··· Task inputs

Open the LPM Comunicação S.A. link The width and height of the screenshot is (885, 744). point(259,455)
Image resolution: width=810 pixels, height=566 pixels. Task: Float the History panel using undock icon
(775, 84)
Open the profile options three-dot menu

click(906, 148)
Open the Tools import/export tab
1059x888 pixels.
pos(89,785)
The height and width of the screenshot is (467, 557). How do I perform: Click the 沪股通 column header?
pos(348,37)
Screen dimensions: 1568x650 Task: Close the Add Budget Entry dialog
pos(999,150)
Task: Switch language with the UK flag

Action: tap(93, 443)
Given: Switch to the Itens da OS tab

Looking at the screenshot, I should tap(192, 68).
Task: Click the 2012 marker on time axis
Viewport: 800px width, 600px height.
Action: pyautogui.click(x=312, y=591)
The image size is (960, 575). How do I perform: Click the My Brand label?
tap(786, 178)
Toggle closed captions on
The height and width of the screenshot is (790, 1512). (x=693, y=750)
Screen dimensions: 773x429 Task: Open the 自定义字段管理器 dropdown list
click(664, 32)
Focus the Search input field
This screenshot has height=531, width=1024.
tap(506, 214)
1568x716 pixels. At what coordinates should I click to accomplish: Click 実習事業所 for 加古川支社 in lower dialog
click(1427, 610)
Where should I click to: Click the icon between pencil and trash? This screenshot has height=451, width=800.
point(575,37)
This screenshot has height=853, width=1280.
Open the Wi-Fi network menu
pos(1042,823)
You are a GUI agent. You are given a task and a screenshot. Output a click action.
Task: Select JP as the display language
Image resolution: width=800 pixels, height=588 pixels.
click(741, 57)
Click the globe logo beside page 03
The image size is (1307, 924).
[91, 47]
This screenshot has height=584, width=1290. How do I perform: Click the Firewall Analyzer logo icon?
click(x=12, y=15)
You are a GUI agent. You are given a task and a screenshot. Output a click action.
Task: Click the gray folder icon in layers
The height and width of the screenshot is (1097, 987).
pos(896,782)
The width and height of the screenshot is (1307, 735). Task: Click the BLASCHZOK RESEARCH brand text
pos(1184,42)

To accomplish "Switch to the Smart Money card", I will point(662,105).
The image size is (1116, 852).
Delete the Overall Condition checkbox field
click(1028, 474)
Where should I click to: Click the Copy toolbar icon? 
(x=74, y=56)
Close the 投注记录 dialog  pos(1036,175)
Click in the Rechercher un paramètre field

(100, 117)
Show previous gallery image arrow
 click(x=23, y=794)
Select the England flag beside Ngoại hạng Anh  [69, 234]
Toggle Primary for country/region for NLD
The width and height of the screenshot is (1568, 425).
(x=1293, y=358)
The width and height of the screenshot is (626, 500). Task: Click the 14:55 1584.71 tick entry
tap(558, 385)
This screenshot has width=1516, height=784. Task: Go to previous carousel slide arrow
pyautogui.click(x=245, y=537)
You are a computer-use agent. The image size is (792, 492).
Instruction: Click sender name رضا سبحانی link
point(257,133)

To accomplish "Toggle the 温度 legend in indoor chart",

······

__What you will do__
Exactly the lines from the one with "Delete the Overall Condition checkbox field" through the final line of the entries are to be returned, both ends included.

__Answer below__
Delete the Overall Condition checkbox field
click(1028, 474)
Where should I click to: Click the Copy toolbar icon? 
(x=74, y=56)
Close the 投注记录 dialog  pos(1036,175)
Click in the Rechercher un paramètre field

(100, 117)
Show previous gallery image arrow
 click(x=23, y=794)
Select the England flag beside Ngoại hạng Anh  [69, 234]
Toggle Primary for country/region for NLD
The width and height of the screenshot is (1568, 425).
(x=1293, y=358)
The width and height of the screenshot is (626, 500). Task: Click the 14:55 1584.71 tick entry
tap(558, 385)
This screenshot has width=1516, height=784. Task: Go to previous carousel slide arrow
pyautogui.click(x=245, y=537)
You are a computer-use agent. The image size is (792, 492).
Instruction: Click sender name رضا سبحانی link
point(257,133)

To accomplish "Toggle the 温度 legend in indoor chart",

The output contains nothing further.